Kwalitatieve raming van mogelijke financiële gevolgen in het kader van de Wkkgz
|
Module |
Uitkomst raming |
Toelichting |
|
N.v.t. |
Geen financiële gevolgen |
Uit de toetsing volgt dat de aanbeveling niet breed toepasbaar is (<5.000 patiënten) en daarom naar verwachten geen substantiële financiële gevolgen zal hebben voor de collectieve uitgaven. |
|
Alle modules |
Geen financiële gevolgen |
Hoewel het niet duidelijk is of de aanbeveling breed toepasbaar is, volgt uit de toetsing dat het geen nieuwe manier van zorgverlening of andere organisatie van zorgverlening betreft, het geen toename in het aantal in te zetten voltijdsequivalenten aan zorgverleners betreft en het geen wijziging in het opleidingsniveau van zorgpersoneel betreft. Er worden daarom geen substantiële financiële gevolgen verwacht. |
Werkwijze
AGREE
Deze richtlijnmodules zijn opgesteld conform de eisen vermeld in het rapport Medisch Specialistische Richtlijnen 3.0 van de adviescommissie Richtlijnen van de Raad Kwaliteit. Dit rapport is gebaseerd op het AGREE II instrument (Appraisal of Guidelines for Research & Evaluation II; Brouwers, 2010).

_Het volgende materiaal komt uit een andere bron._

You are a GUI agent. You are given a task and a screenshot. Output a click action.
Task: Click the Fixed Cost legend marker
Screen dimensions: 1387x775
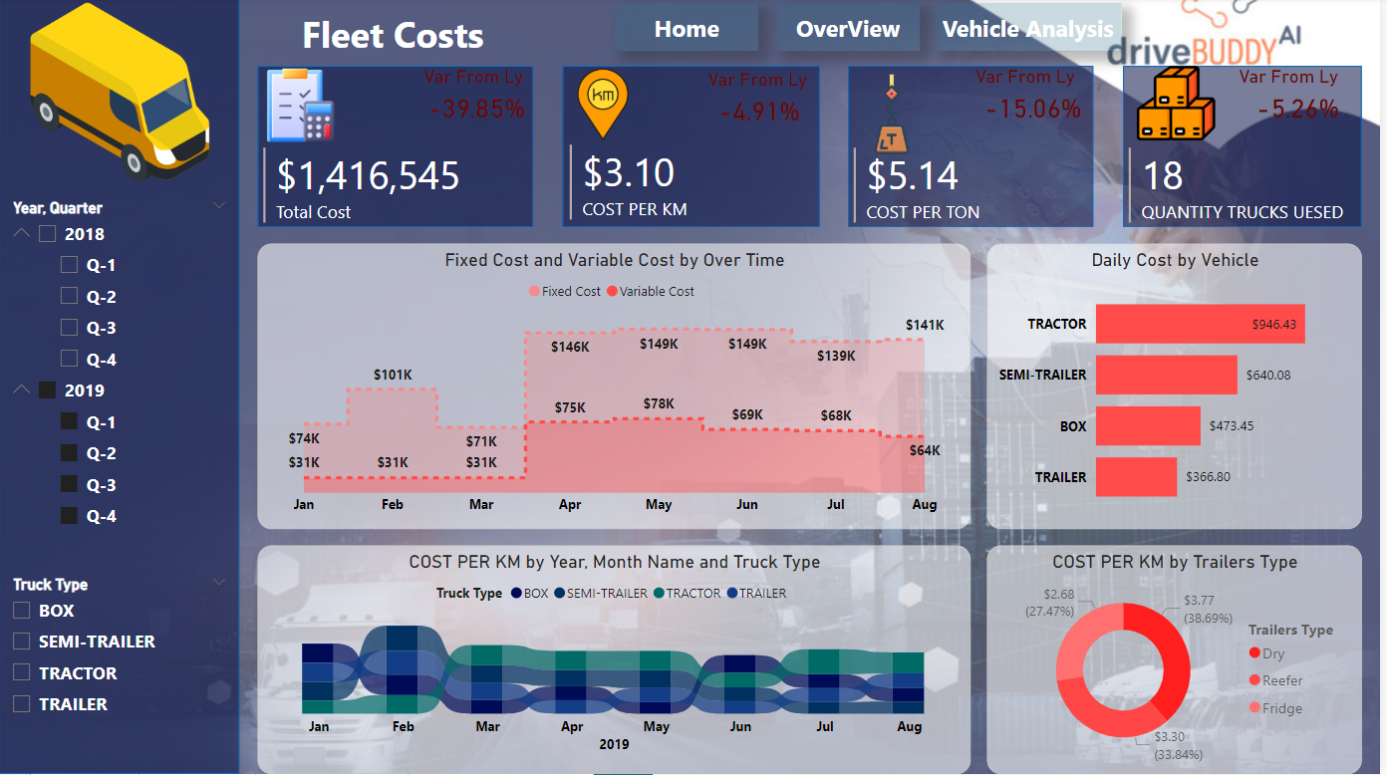point(535,292)
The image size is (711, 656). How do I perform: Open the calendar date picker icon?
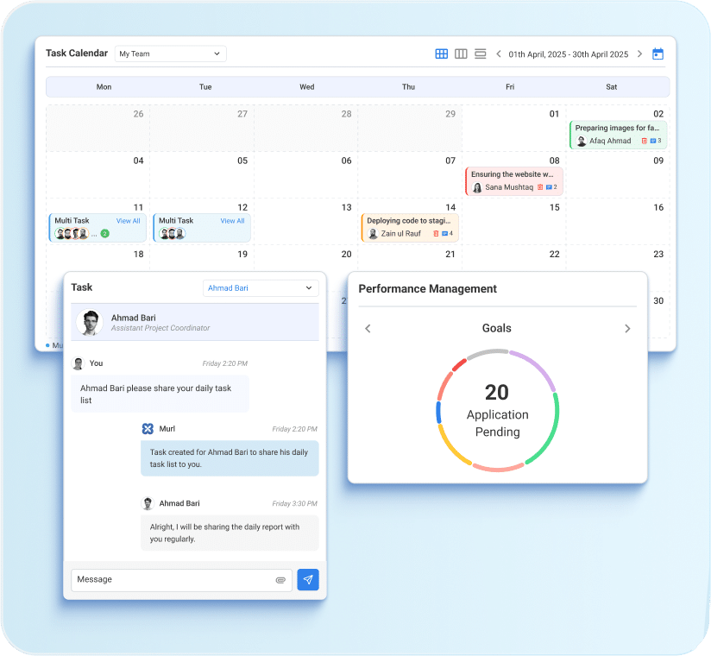(658, 54)
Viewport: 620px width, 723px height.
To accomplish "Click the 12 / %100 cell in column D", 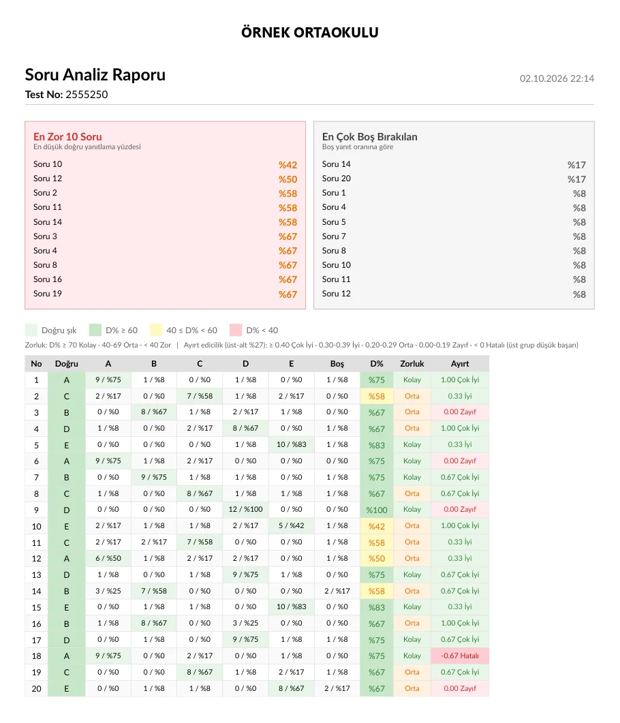I will click(x=245, y=510).
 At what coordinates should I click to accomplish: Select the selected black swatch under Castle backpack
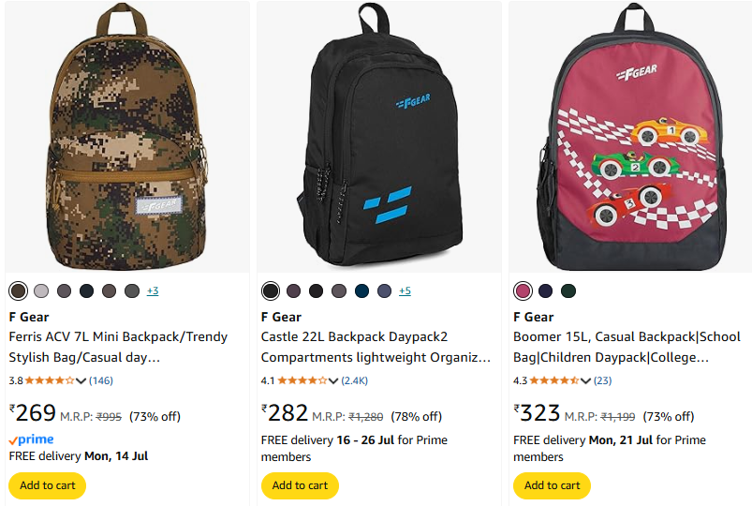pyautogui.click(x=271, y=291)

Knelpuntenanalyse en uitgangsvragen
Tijdens de voorbereidende fase in 2017 inventariseerde de werkgroep knelpunten en de werkgroep beoordeelde de aanbevelingen uit de eerdere richtlijn (NVRO, 2014) op noodzaak tot revisie. Tevens zijn er knelpunten aangedragen door verschillende partijen via een invitational conference. Een verslag hiervan is opgenomen onder aanverwante producten.
Medio 2023 is het grootste deel van de richtlijn herzien en worden nieuwe modules of herzieningen door de werkgroep besproken indien de werkgroep:
- Signalen krijgt van (nieuwe) knelpunten in de zorg voor patiënten met colorectaal carcinoom die geadresseerd dienen te worden in de richtlijn;
- Signaleert dat er nieuwe onderzoeksresultaten zijn die relevant zijn voor de richtlijn;
- Constateert dat er tekstuele verbeteringen of aanvullingen nodig zijn in de richtlijn om de bruikbaarheid of volledigheid van de richtlijn te verbeteren.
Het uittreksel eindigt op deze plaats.